Buna rağmen, üniversitelerimizde, mevcut kontenjanlar her yıl artıyor, yeni bölümler, programlar ve (birincisi yetmiyormuş gibi!) ikinci öğretimler açılıyor. Bu artışların mezunlarına olan ihtiyaçlar nedeniyle değil, başka nedenle açıldığı herkesçe biliniyor.

Kontenjanların ve ona bağlı olarak da mezun sayılarının artması, birçok alanda, işsiz öğretmenler, mühendisler oluşması gibi sorunlara ve kaynak israflarına neden olduğu da biliniyor. Bu durum da, üniversiteleri, adeta sorun yaratan kurumlar haline dönüştürüyor.

Masraflı sınav hazırlıkları ve iyi okullarda okuyarak ulaşılan yüksek puanlarla girilen büyük kentlerdeki bazı üniversitelerin mezunları fazla istihdam sorunları yaşamazken; özellikle düşük puanlarla girilebilen ve daha çok dar gelirli ailelerin çocukları olan taşra üniversitelerinin mezunlarının bu sorunları çok daha ağır yaşadıkları da bilinen gerçeklerdendir.

Tüm üniversitelerimizde her yıl yapılan üniversite mezuniyet törenlerine, çok sayıdaki öğrenci yakının uzaklardan gelerek, imkanlarını zorlayarak katılması; bu törenlerin, üniversite yönetimlerinin ve öğrencilerin yorucu çalışmaları ile gerçekleştirilmiş olması ve ders kayıplarına da neden olması gibi olumsuzlukları da bulunuyor.
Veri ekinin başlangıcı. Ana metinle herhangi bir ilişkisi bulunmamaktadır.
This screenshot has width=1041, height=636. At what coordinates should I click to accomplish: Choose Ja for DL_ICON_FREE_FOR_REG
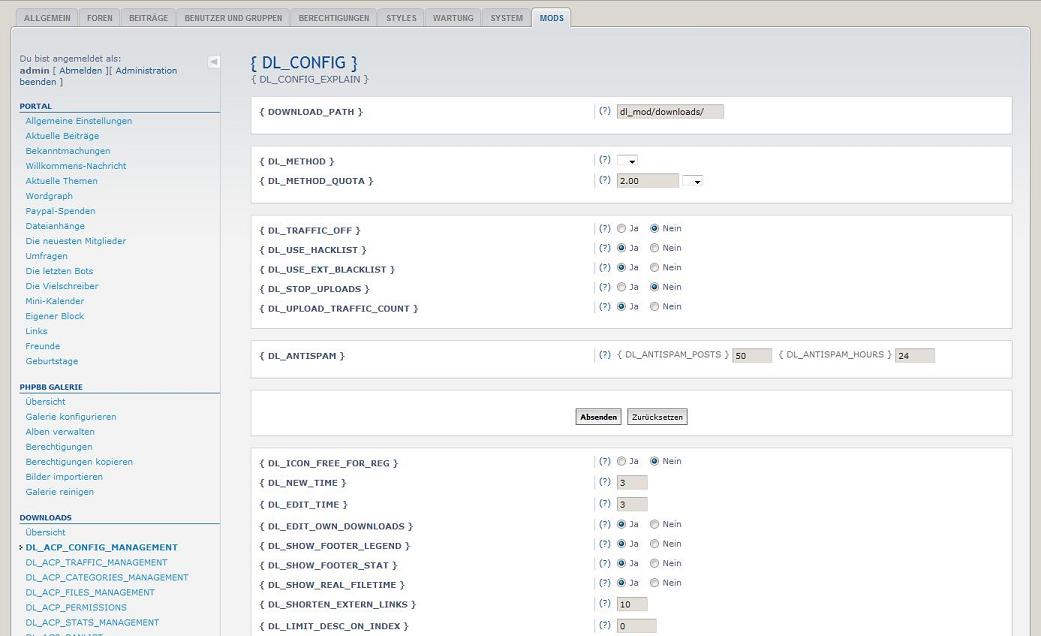tap(622, 462)
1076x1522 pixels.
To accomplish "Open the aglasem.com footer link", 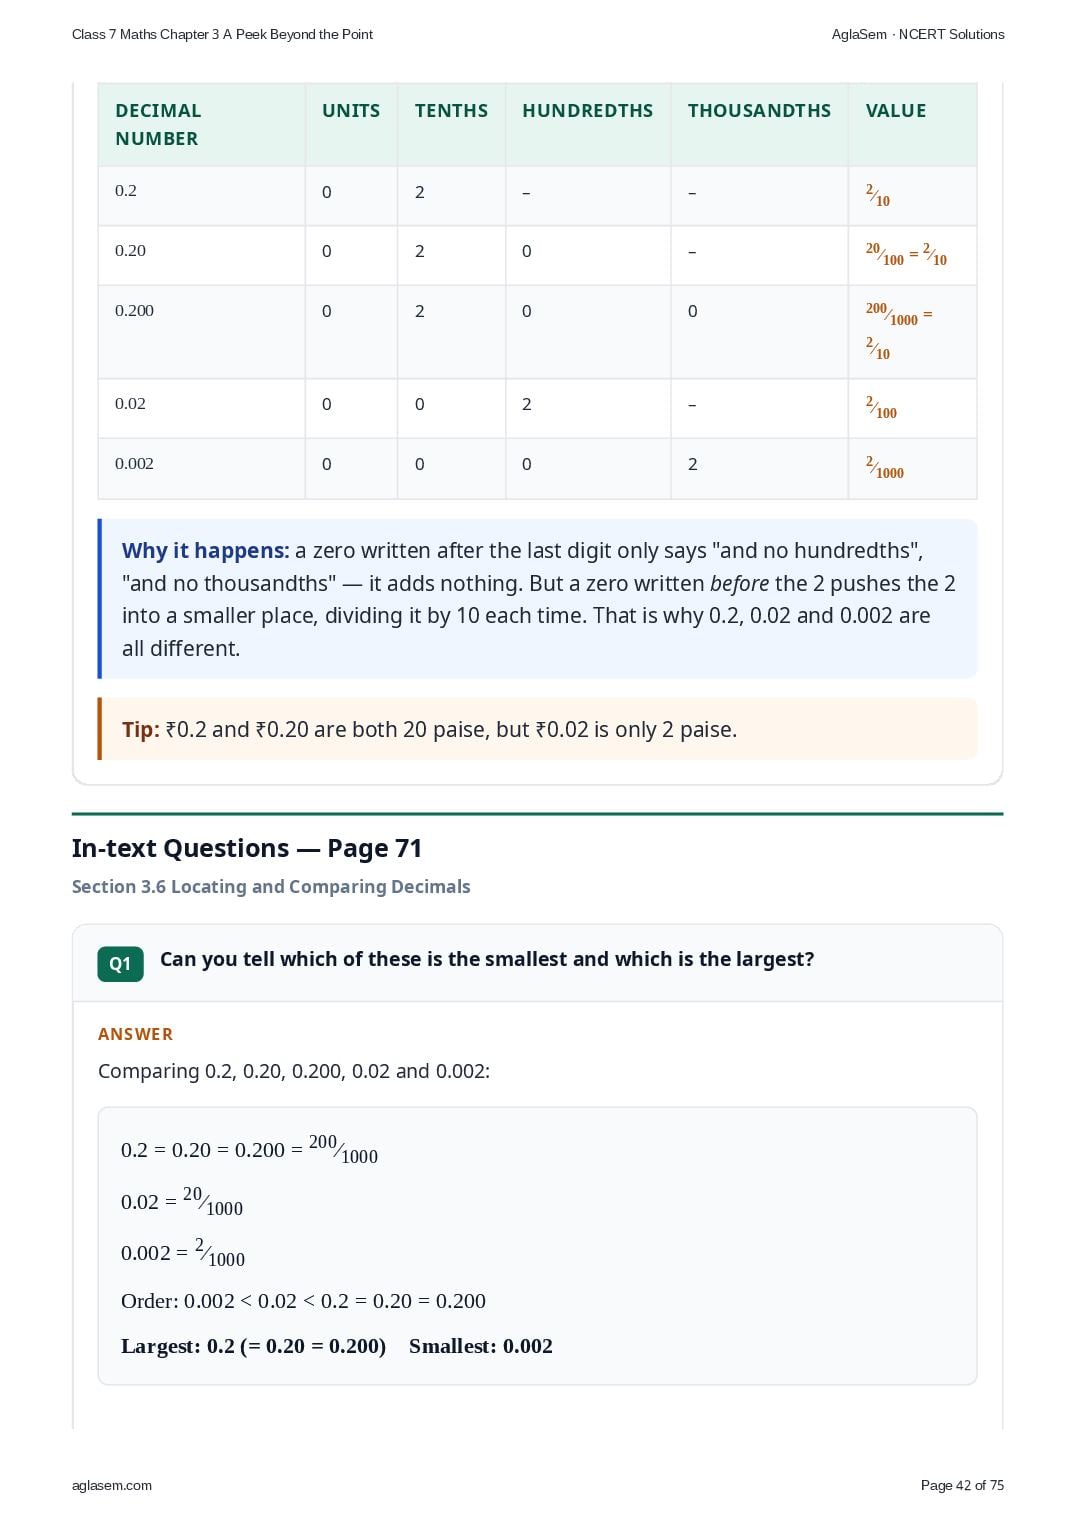I will pyautogui.click(x=112, y=1485).
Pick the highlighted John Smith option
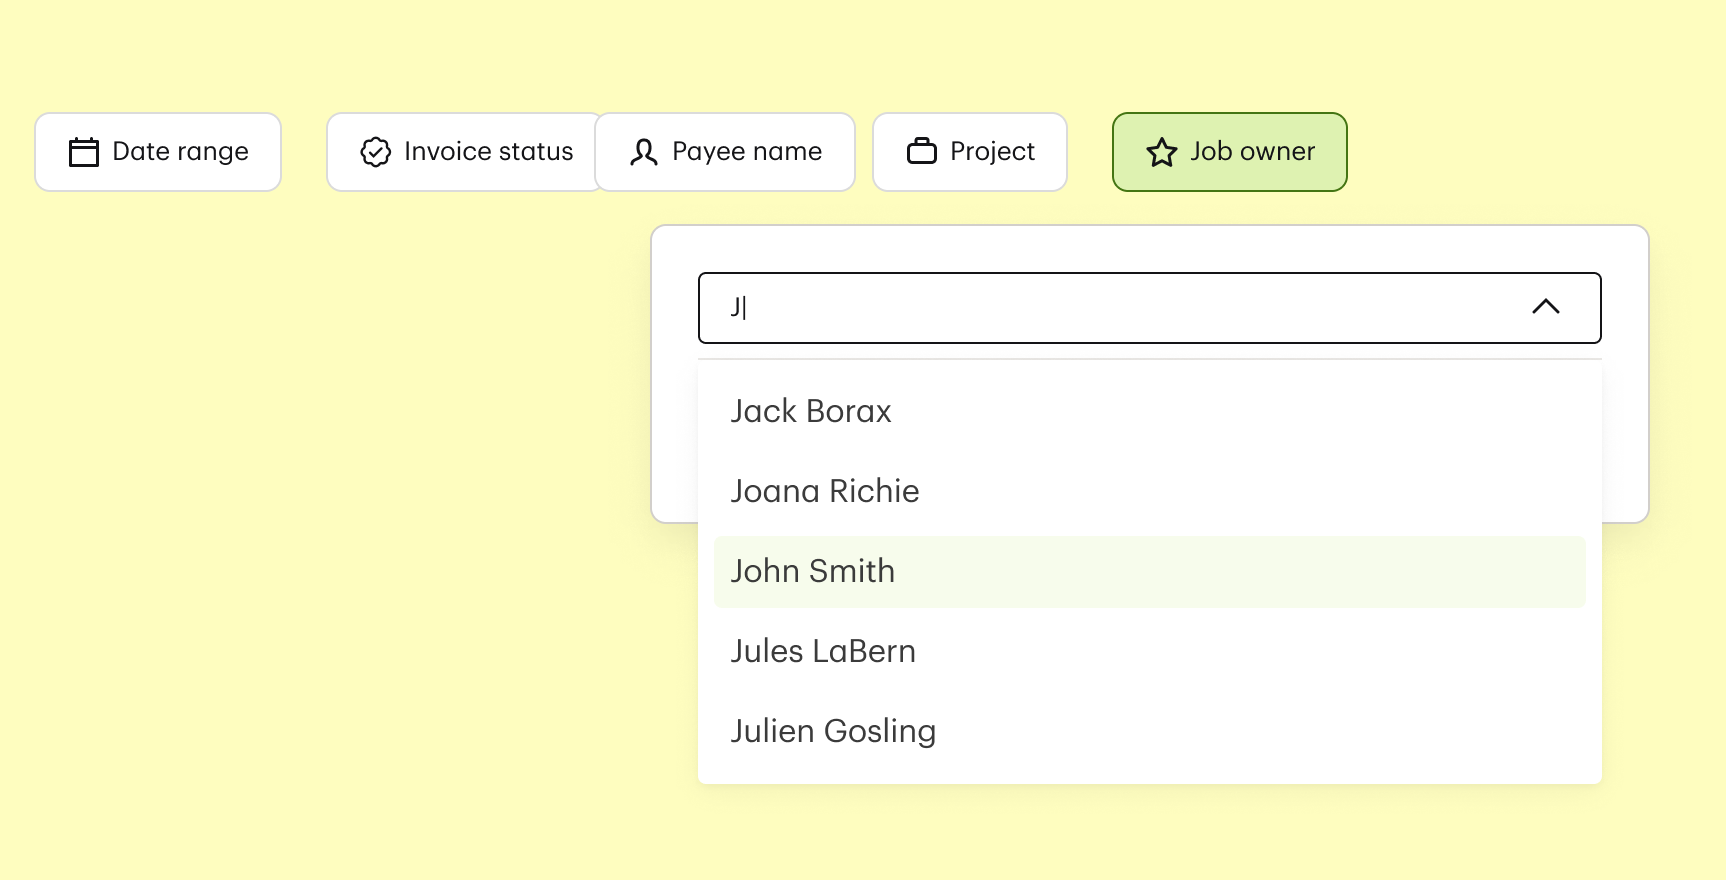This screenshot has height=880, width=1726. pos(813,571)
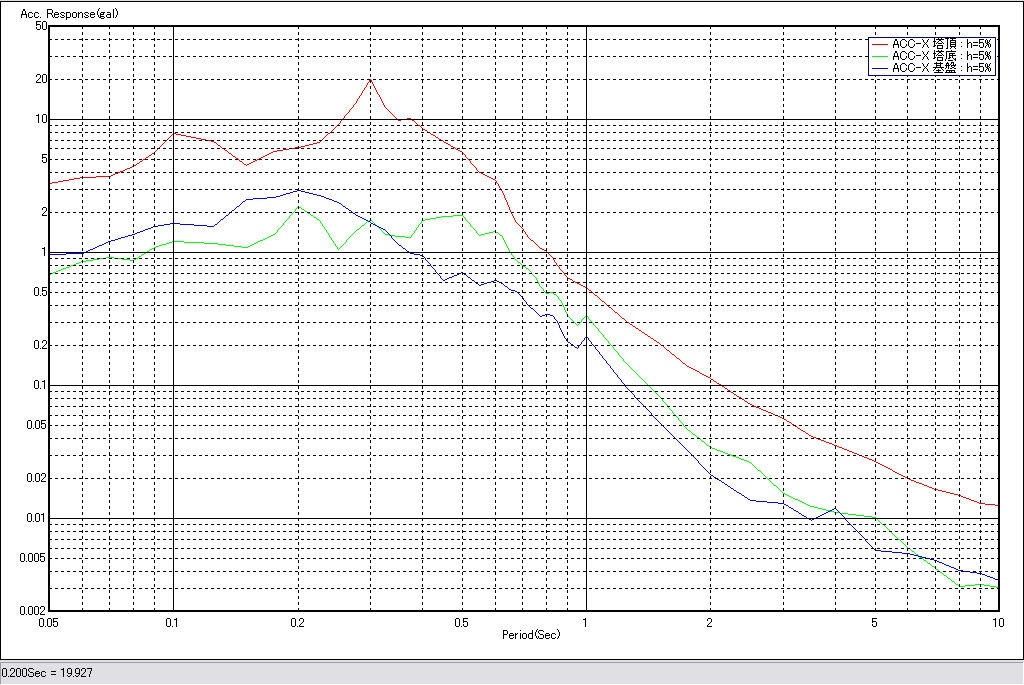Click the green line swatch in legend
Screen dimensions: 1024x685
[880, 57]
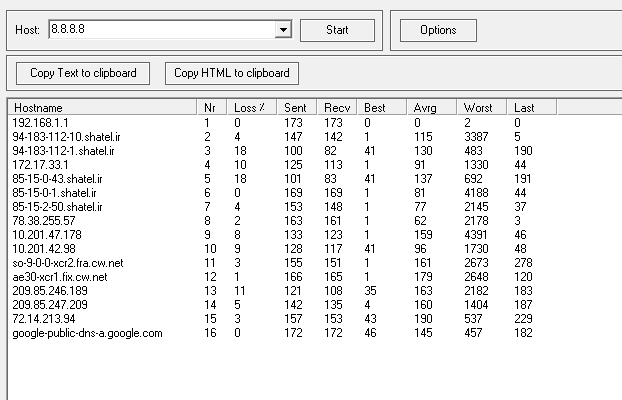Sort by the Nr column header

[211, 107]
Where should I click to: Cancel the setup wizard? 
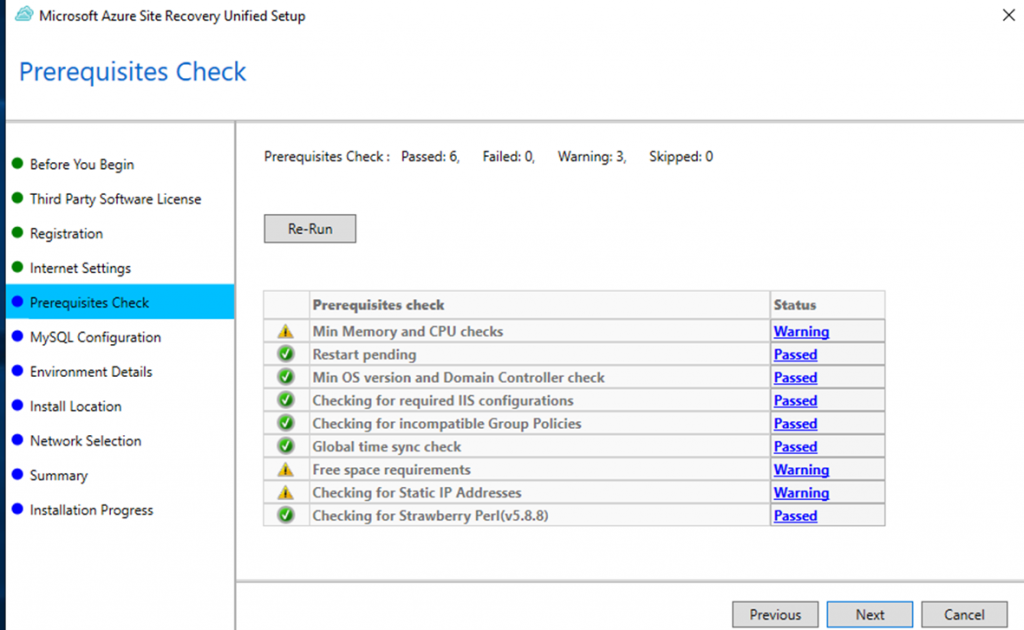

Bu nedenlerle, asıl amacı, mezun olacak öğrencilere, "Artık öğrencilik döneminiz bitti. Buradan ayrılma, kendi ayaklarınızın üstünde durma zamanı geldi..." gibi mesajların verilmesi olan bu mezuniyet törenlerinin, her bölümün öğrencileri ve öğretim elemanlarının katılımı ile daha samimi bir havada düzenlenecek mezuniyet geceleri olarak, bölümler bazında yapılmasının, bu mesajın buralarda verilmesinin daha uygun olabileceğini düşünüyorum.

[*] [*] [*] [*]

Mezuniyet törenlerine katılan ve katılmayan tüm öğrencilerimizi, kendilerine bu imkanları sağlayanları ve Ramazan Bayramınızı en içten dileklerle ederim...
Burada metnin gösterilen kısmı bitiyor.